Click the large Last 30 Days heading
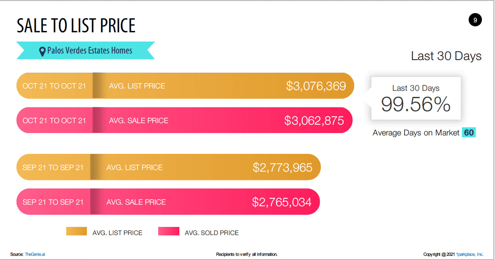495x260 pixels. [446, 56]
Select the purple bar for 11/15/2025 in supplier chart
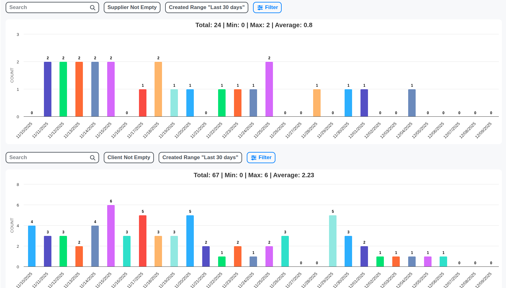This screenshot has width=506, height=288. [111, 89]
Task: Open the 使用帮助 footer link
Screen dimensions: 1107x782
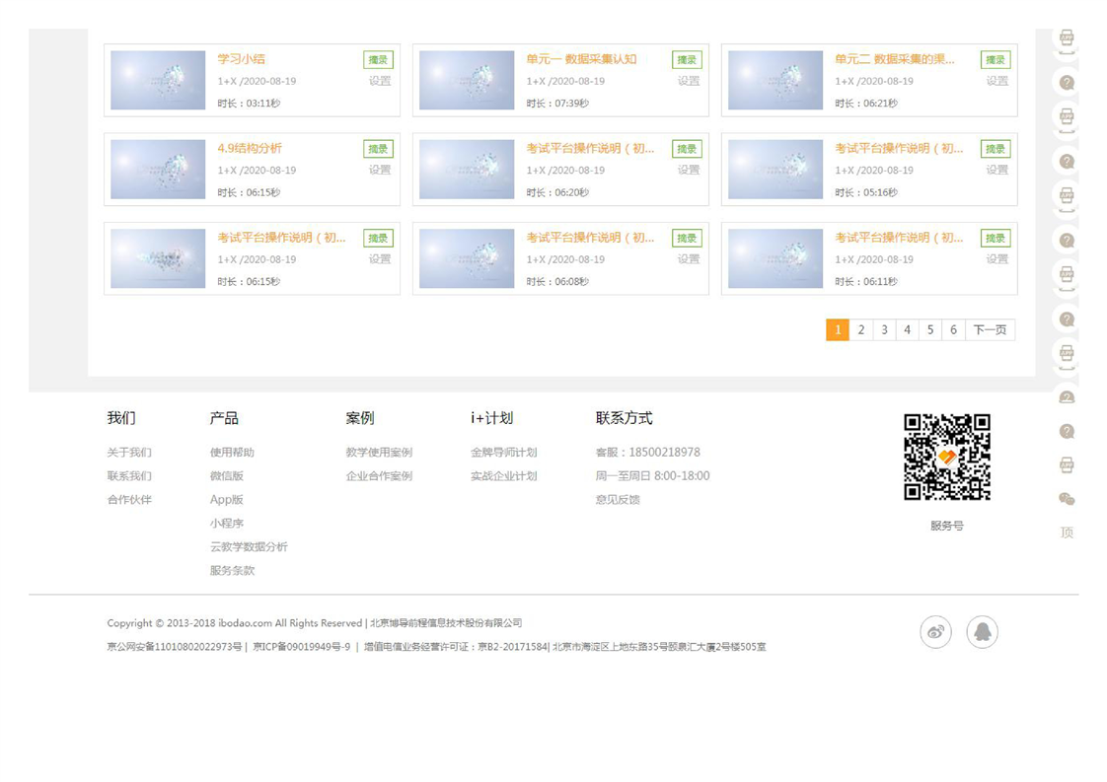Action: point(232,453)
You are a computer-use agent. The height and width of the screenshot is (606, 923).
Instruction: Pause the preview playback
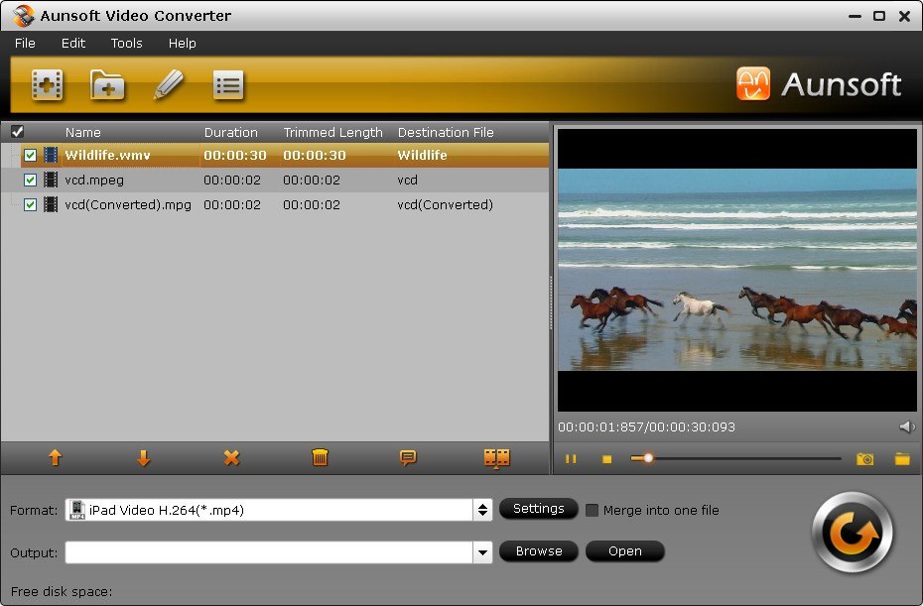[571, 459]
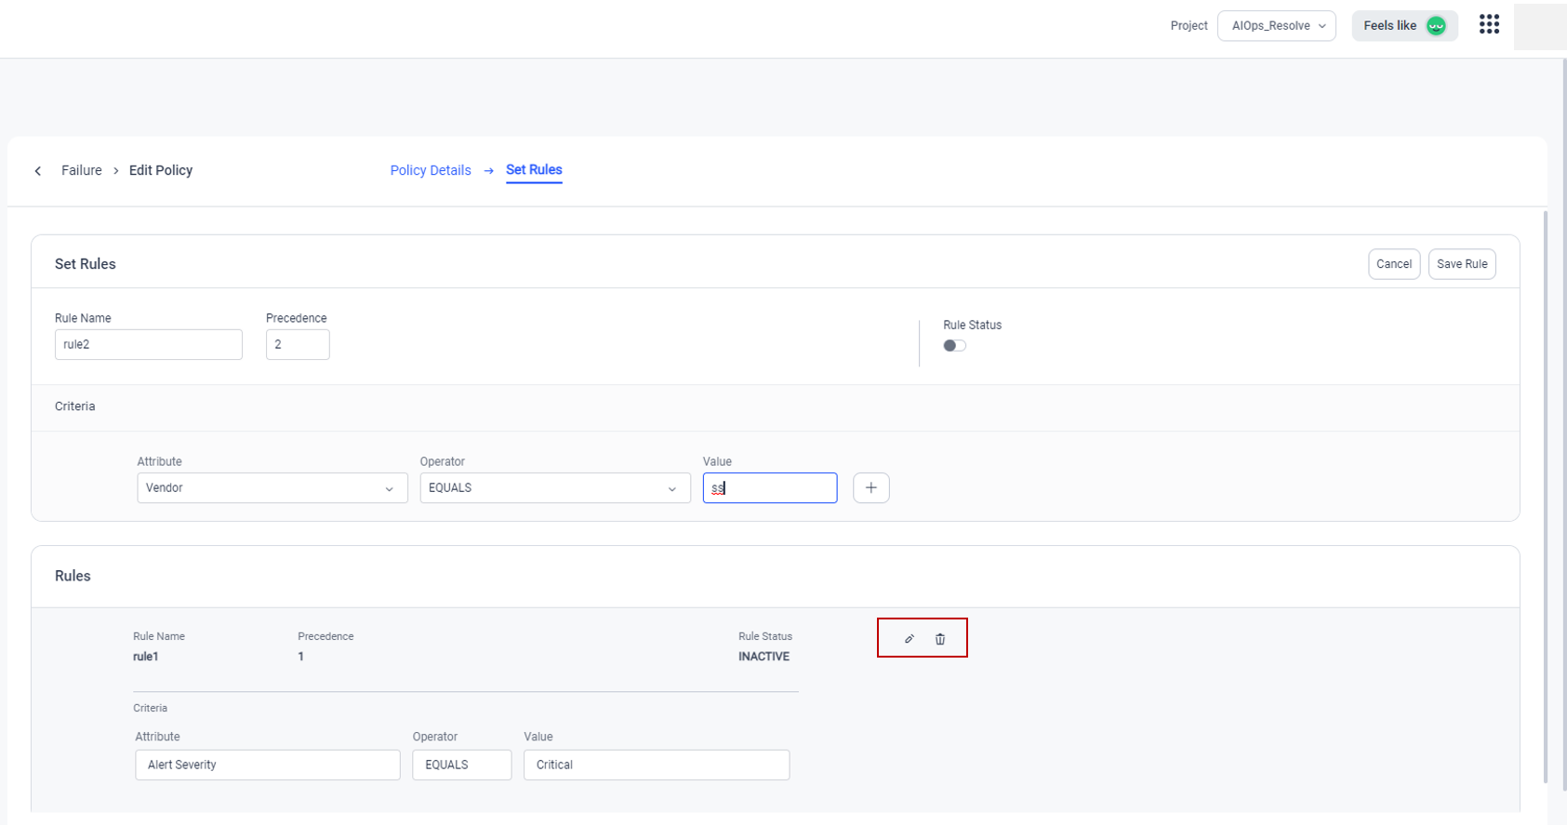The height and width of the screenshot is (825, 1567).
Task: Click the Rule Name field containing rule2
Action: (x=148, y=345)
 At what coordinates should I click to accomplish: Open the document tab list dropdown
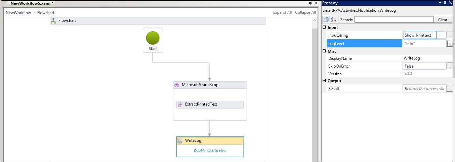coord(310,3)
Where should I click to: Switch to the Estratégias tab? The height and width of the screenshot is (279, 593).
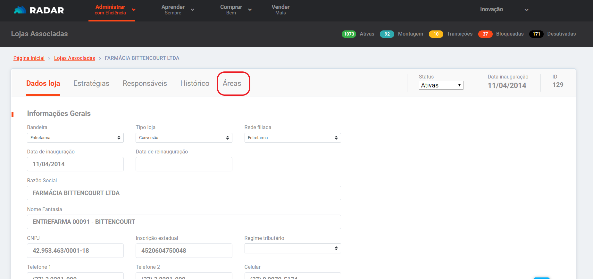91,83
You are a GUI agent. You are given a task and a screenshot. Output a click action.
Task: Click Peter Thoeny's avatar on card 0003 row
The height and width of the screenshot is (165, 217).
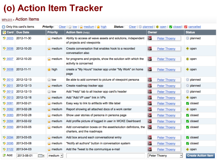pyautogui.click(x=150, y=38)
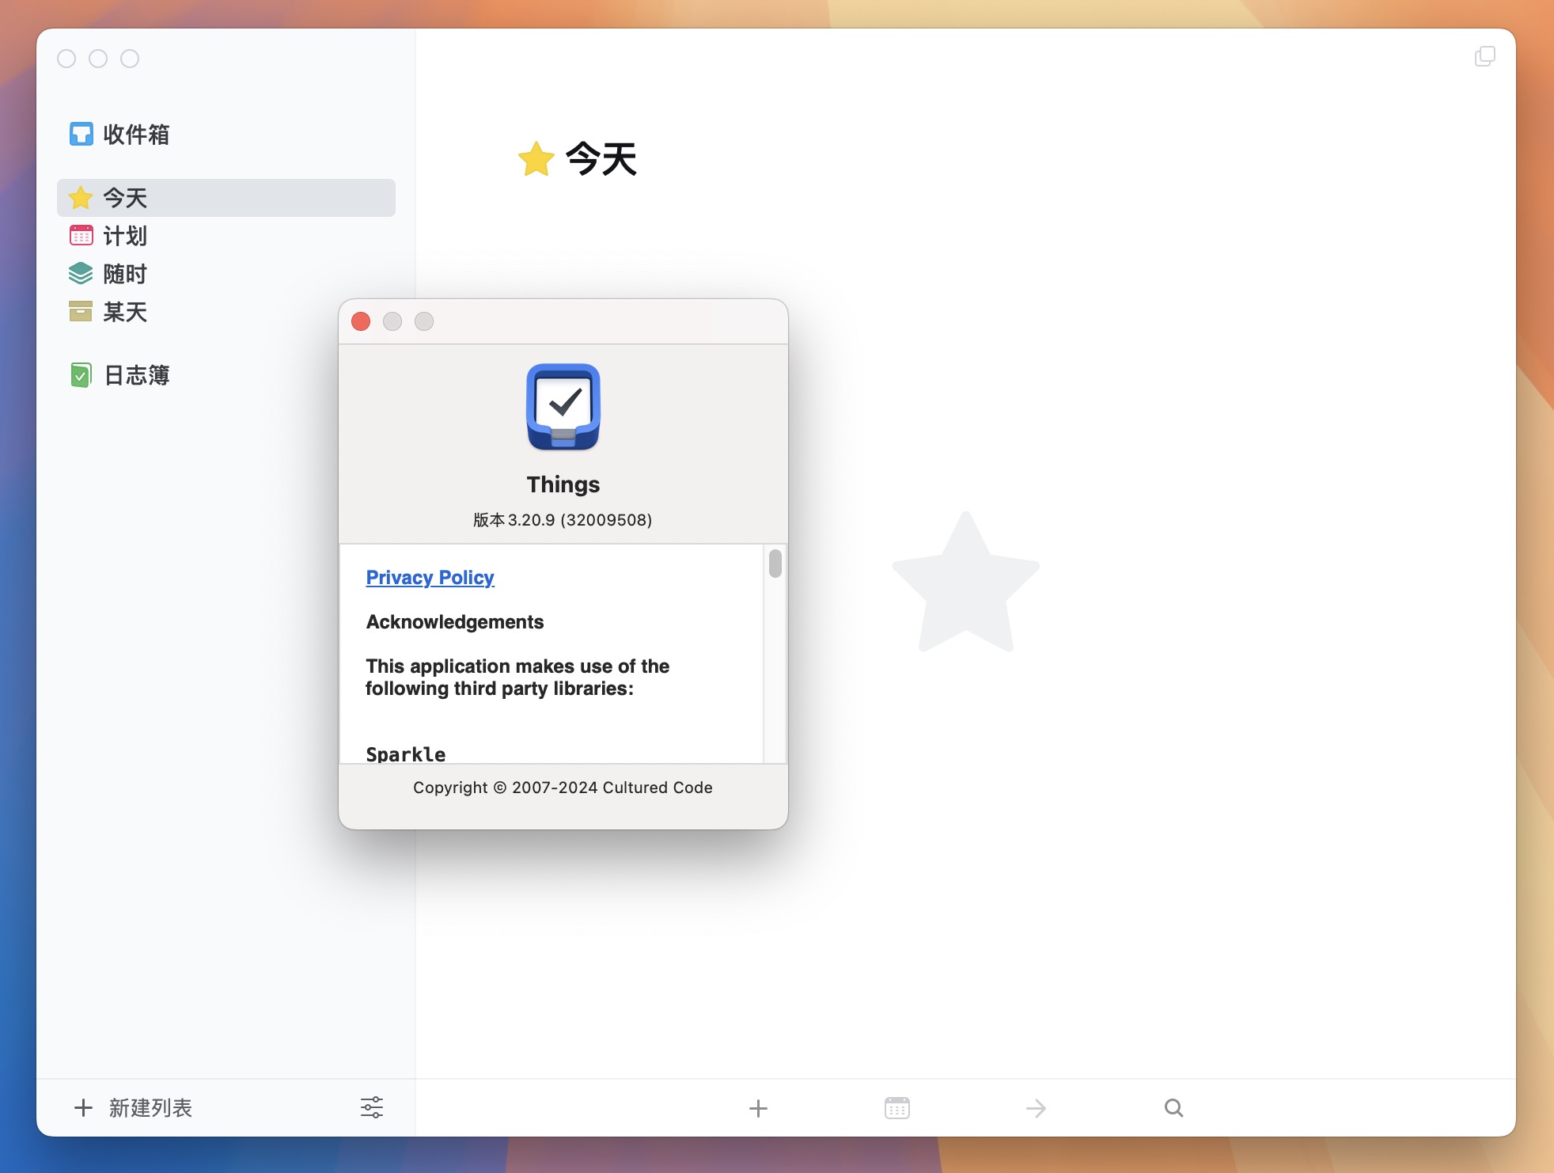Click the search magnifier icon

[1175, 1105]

* _Task goal_
What should come back is an exact copy of the lines above from the line with "At what coordinates" to the line with "You are a GUI", both included, minus the pictures.

* _Solution for this exercise_
 At what coordinates should I click to accomplish: Open the document tab list dropdown
coord(310,3)
Where should I click to: Switch to the Estratégias tab? The height and width of the screenshot is (279, 593).
91,83
You are a GUI agent. You are given a task and a screenshot. Output a click action.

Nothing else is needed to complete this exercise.